O trabalho do menor é regido pela CLT nos artigos 402 ao 441. Para os efeitos da CLT, é trabalhador menor aquele com idade entre 14 e 18 anos de idade.

Salvo na condição de aprendiz, é vedado qualquer tipo de trabalho ao menor de 16 anos.

A partir dos 14 anos é admissível o Contrato de Aprendizagem, que exige a inscrição do empregador e do menor em programa de aprendizagem e formação técnico-profissional.

O trabalhador menor não pode exercer atividades em locais onde com condições perigosas, insalubres ou que ofereçam riscos à saúde e à segurança.

Remuneração e horário de trabalho

Ao menor é devido, no mínimo, o salário mínimo federal, inclusive ao menor aprendiz, garantido o salário mínimo hora.

Salvo exceções, a carga horária do menor aprendiz será no máximo de 06 horas diárias, sendo vedado a prorrogação e compensação de jornada.

A realização de jornada extra pelo empregado menor somente é permitida em casos especiais, por motivo de força maior e desde que o trabalho do menor seja imprescindível ao funcionamento do estabelecimento.

É vedado o trabalho do menor em horário noturno – de 22:00 às 05:00 hs.

O art. 427 da CLT determina que todo empregador é obrigado a conceder o tempo que for necessário para a frequência às aulas ao empregado menor.

Estagiário

Outra função que pode ser exercida por menores é o Estágio. O estágio não cria vínculo empregatício.

Alunos de curso superior, profissionalizante de 2.º grau, ou escolas de educação especial podem ser contratados como estagiários e poderão receber auxílio-bolsa ou outra forma de contraprestação.

É obrigatória a contratação de seguro contra acidentes pessoais do estagiário.

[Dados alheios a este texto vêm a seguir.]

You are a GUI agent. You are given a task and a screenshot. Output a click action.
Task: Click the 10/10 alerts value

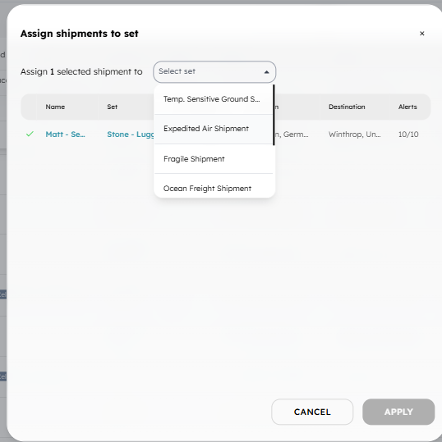tap(408, 134)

O empregado estudante, menor de 18 anos, tem direito de coincidir suas férias com as férias escolares, sendo vedado ao empregador fracionar o período de férias.

Outras particularidades

O menor pode firmar recibos de pagamentos, mas a rescisão deverá ter a representação dos pais ou responsáveis legais.

Em caso de cumprimento do serviço militar, o empregador não tem custo com salários, porém, deve depositar o FGTS mensalmente.